Первая работа: очерк «Зрячие», была напечатана в газете «Биржевые ведомости», в 1904 году; потом в 1905 году в журнале «Образование» были напечатаны рассказы «Зимней ночью», «Наваждение», «Последняя дорога», «Ванькино детство», «Гости». В журнале «Вестник Европы» напечатан рассказ «Минога», в альманахе «Шиповник» напечатаны рассказы: «Образ», «Прозрение», «Лесной пестун». В «Русской мысли» - «Белый скит». В московских журналах напечатаны рассказы «Квартира» (в «Правде»), «Игошка» (в «Перевале»).
В 1913 году в издательстве «Петербургских писателей» вышла первая книжка рассказов.

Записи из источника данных
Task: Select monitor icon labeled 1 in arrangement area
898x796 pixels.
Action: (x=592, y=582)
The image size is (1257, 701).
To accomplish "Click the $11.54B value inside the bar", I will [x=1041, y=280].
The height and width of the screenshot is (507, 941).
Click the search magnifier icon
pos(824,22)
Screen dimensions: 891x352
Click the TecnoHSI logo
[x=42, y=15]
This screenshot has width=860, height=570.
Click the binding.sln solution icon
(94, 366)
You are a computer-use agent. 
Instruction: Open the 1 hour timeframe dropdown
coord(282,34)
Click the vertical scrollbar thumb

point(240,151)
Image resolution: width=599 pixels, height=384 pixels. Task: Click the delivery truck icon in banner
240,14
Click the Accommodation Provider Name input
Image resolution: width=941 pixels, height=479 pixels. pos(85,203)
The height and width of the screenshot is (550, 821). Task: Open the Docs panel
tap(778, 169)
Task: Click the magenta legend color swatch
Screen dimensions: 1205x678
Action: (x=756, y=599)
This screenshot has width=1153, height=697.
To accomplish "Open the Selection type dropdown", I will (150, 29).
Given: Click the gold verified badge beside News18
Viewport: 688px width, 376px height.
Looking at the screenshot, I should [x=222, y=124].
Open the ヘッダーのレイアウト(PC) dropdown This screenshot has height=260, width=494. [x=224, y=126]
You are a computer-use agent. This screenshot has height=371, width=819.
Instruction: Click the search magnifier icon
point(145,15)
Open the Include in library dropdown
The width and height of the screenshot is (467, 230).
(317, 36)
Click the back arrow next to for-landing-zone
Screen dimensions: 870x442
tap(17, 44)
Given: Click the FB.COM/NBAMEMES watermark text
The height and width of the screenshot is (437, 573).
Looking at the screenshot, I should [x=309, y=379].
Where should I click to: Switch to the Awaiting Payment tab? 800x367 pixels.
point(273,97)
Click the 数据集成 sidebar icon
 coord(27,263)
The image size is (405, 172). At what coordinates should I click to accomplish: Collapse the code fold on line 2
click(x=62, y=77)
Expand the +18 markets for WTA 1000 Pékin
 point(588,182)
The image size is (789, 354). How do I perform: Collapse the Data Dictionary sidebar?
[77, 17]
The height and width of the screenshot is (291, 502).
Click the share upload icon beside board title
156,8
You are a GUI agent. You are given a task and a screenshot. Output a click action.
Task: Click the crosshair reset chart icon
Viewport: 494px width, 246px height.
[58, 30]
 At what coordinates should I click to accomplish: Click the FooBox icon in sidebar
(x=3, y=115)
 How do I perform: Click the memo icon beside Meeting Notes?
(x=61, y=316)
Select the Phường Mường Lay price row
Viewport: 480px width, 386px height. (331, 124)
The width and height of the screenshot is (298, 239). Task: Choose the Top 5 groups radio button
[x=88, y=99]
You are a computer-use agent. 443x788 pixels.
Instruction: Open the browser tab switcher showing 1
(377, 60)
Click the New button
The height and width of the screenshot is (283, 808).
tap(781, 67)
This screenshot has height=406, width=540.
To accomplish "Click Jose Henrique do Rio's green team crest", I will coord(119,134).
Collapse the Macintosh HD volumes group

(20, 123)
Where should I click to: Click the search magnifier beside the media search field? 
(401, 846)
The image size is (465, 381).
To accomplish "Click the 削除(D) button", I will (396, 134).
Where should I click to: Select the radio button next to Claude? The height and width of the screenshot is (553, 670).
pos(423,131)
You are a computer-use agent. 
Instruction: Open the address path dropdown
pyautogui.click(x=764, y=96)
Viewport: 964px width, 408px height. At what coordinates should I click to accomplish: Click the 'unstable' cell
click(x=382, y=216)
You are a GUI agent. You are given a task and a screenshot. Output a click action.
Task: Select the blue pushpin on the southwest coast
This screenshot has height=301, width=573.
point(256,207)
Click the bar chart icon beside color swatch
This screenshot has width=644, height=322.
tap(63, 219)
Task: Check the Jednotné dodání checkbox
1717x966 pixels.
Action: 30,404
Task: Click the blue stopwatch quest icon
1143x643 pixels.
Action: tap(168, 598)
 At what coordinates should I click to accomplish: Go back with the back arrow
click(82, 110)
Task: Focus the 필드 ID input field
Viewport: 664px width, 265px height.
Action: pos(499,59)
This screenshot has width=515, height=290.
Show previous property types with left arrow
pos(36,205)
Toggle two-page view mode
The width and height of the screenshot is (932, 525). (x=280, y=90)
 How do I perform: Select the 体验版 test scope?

*ЧТО НУЖНО СДЕЛАТЬ*.
**a)** В каком журнале, согласно отрывку, был напечатан рассказ «Минога»?
**b)** Продолжите отрывок о первых публикациях рассказов, начав сразу после его последнего предложения.

*СПИСОК ОТВЕТОВ*.
**a)** В журнале «Вестник Европы».

**b)**
* * *
Говорят, «что писать о себе скучно!» Я буду, скучен и напишу о себе: художник должен быть нужен себе - тогда и другим он будет нужен. Нужен ли я? Живу в СССР, мои работы печатают: значит, нужен. Как художник слова, я и выражаю свою сродственность с общественностью, а о жизни - что может сказать художник?- ничего конкретно! Что может сказать герой о войне? Ничего или мало. Логика Аристотеля для художника не логика - он должен ее знать, но у него должна быть своя внутренняя логика. Художник должен ходить, наблюдать и думать, а не сидеть в кооперативе или конторе.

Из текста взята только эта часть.